Start of RECORDS FOR THE TASK

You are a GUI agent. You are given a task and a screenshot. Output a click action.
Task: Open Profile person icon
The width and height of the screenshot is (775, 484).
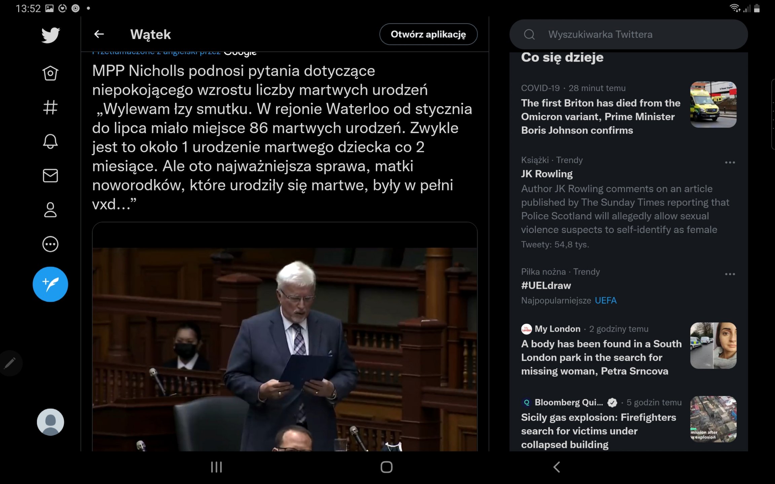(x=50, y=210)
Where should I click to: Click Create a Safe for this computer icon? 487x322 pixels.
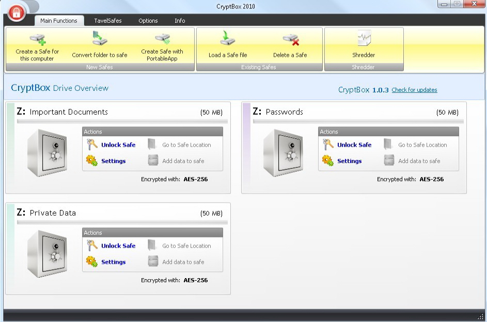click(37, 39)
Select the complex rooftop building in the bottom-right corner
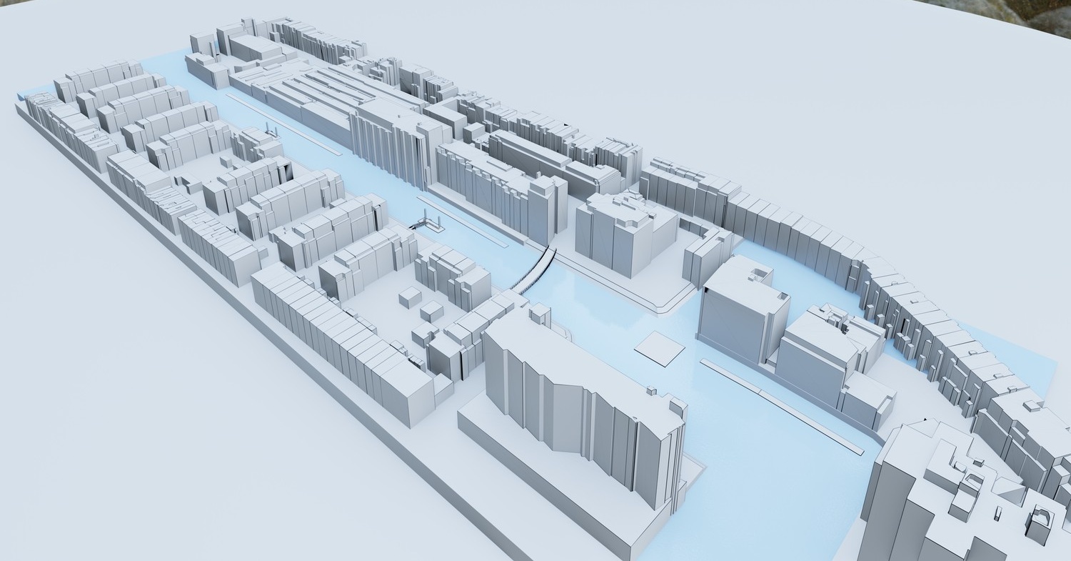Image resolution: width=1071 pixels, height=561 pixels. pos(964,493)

End of RECORDS FOR THE TASK
Start of RECORDS FOR THE TASK

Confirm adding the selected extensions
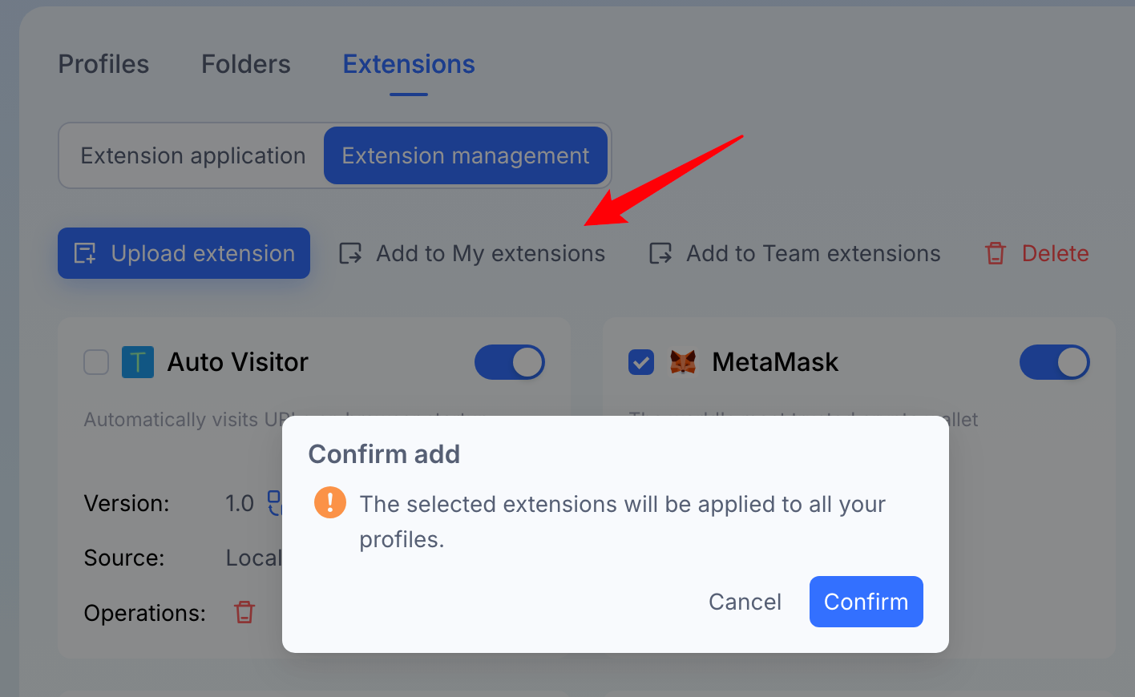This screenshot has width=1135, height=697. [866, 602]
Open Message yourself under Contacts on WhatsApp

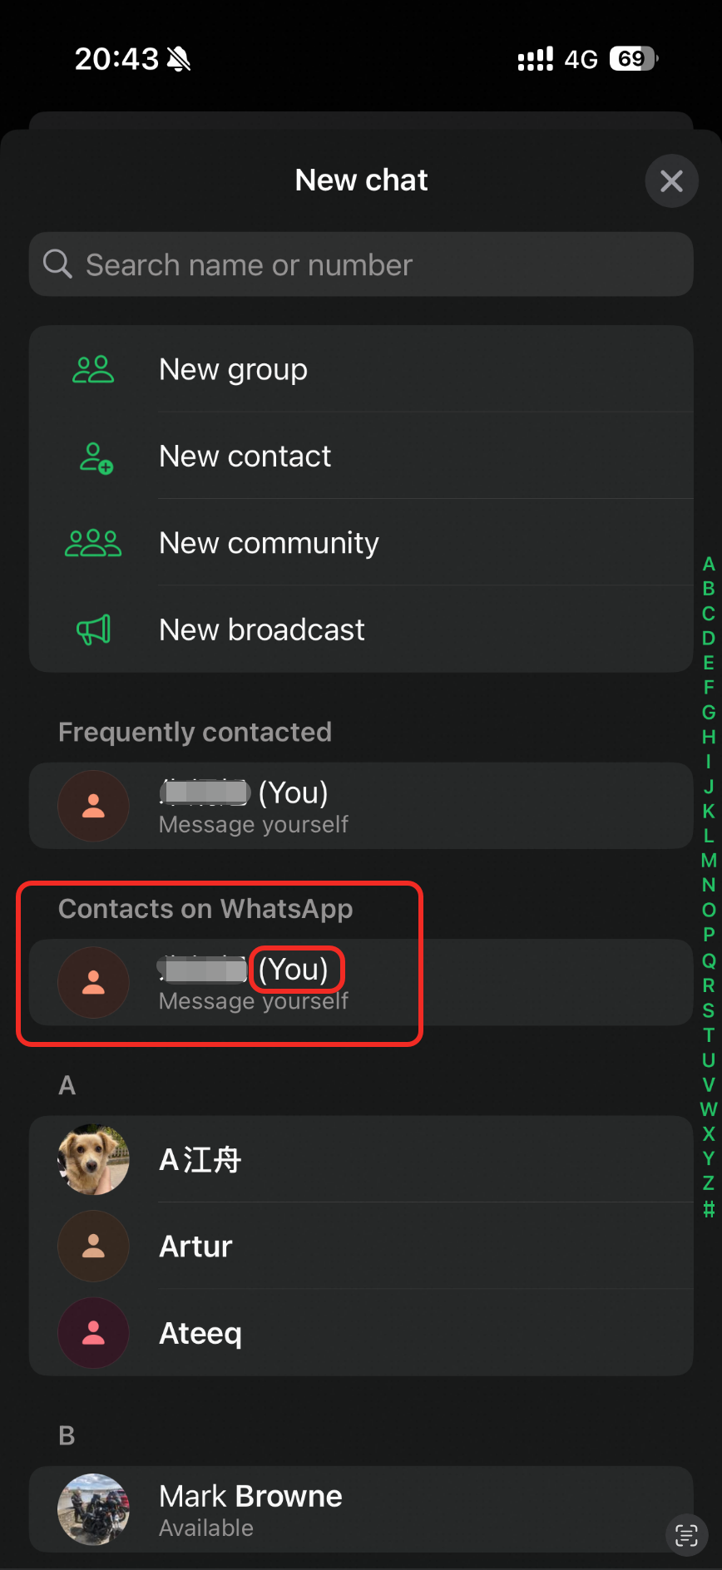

End of RECORDS FOR THE TASK
Start of RECORDS FOR THE TASK

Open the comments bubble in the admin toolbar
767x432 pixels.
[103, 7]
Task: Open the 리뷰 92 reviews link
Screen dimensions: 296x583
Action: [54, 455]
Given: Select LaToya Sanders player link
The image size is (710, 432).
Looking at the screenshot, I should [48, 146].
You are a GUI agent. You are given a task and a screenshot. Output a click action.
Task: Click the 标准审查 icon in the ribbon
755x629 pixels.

End of RECORDS FOR THE TASK

- TASK PROMPT: Rewrite the rows as a JSON list of strings, one string per line, beginning at the line that contains "Select the complex" and stopping after the line that contains "Image resolution: width=1071". Skip blank lines and leave the pictures out.

- RESULT:
[
  "Select the complex rooftop building in the bottom-right corner",
  "Image resolution: width=1071 pixels, height=561 pixels. pos(964,493)"
]